# Penslar "I think"  Any info



## OldDigger (Jan 12, 2010)

Can you tell me about this bottle?  I think it says Penslar. There also is an I and 10 on the bottom


----------



## blobbottlebob (Jan 12, 2010)

Scroll down on this thread.
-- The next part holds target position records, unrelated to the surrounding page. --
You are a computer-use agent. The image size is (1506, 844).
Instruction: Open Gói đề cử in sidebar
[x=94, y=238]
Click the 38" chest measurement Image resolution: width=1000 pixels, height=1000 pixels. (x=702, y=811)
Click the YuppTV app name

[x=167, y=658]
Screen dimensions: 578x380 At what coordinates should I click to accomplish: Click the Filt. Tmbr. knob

I don' think that the bottle is very rare or valuable but it is kind of cool.
https://www.antique-bottles.net/forum/m-40252/mpage-1/key-penslar/tm.htm#40363


----------



## OldDigger (Jan 13, 2010)

Hey thanks!  And fun to look at other interesting bottles!


----------



## glass man (Jan 13, 2010)

PENSLAR WAS SOME KIND OF SOMETHING FOR THE HAIR. THE CLEAR ONES ARE REAL COMMOM,BUT I ONCE DUG A PRETTY GREEN ONE. STILL NOT WORTH A LOT,BUT FAR LESS COMMON THEN THE CLEAR ONES. JAMIE


----------



## OldDigger (Jan 13, 2010)

Thanks for the info


----------



## bottlechaser62 (Jan 14, 2010)

Here's my Penslar.............its machine made but it turned a nice shade of purple so you may want to stick yours in the window.   Pictured next to it is another hair bottle.............BIM "Mahdeen for the hair and scalp"......kind of a cool shape.


----------



## glass man (Jan 14, 2010)

MANY ARE OR MOST ARE MACHINE MADE. I LUCKED OUT WHERE THE CITY HAD CUT INTO A HILLSIDE WHERE THERE WAS A OLD HOME DUMP,CAUSE THEY WERE MAKING ROOM FOR A SIDE WALK,I FOUND THE GREEN BIMAL PENSLAR. FOUND A 1911 PENNY. FOUND PART OF A WARNERS SAFE AND OTHER PARTS OF BOTTLES.  FOUND MACHINE MADE BOTTLES AS THIS DUMP  WAS OBVIOUSLY   USED FOR AWHILE. JAMIE


----------